Problem to solve: Please show every line in the entries below that includes the word "arrow".
☆ ☆ ☆ ☆
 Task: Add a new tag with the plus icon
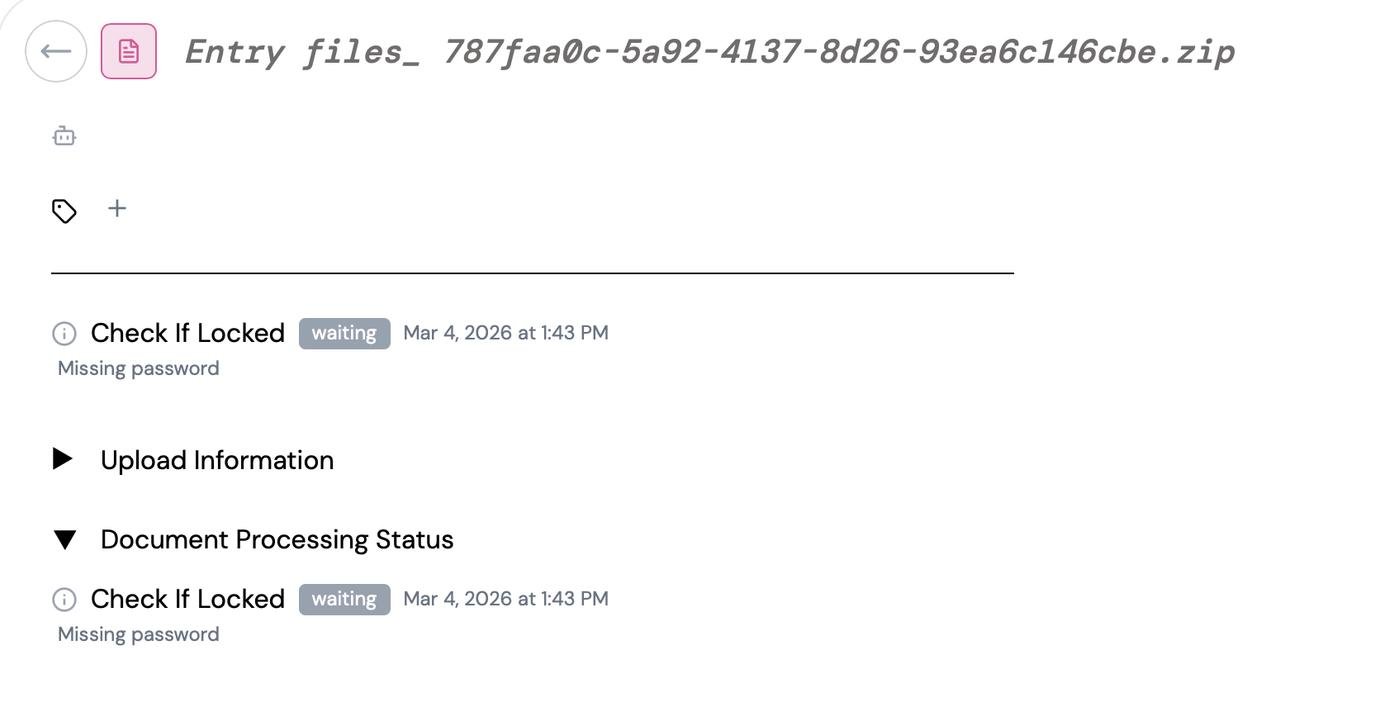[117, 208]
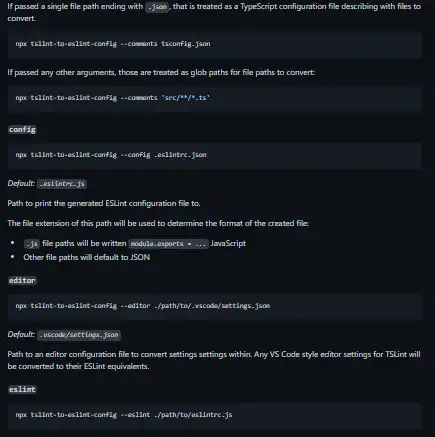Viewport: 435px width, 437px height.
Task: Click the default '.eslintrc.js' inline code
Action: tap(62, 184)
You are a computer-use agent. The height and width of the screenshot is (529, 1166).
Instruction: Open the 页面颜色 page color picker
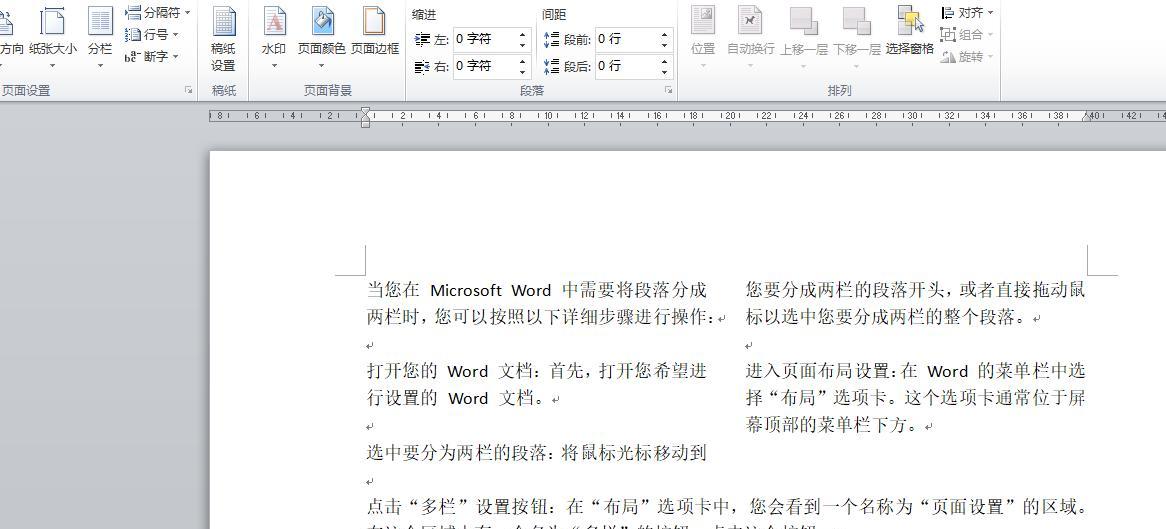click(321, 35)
☆ ☆ ☆ ☆
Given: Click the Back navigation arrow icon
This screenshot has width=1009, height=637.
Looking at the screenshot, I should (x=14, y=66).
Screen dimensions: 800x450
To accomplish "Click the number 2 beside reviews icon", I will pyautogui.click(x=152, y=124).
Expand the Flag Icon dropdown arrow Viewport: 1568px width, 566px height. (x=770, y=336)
☆ ☆ ☆ ☆
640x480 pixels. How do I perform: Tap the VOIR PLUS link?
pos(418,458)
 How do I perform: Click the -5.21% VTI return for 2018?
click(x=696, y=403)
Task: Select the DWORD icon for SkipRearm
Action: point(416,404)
☆ ☆ ☆ ☆
Output of the exercise:
Given: Click the Back navigation arrow icon
Expand the Flag Icon dropdown arrow Viewport: 1568px width, 566px height. (x=770, y=336)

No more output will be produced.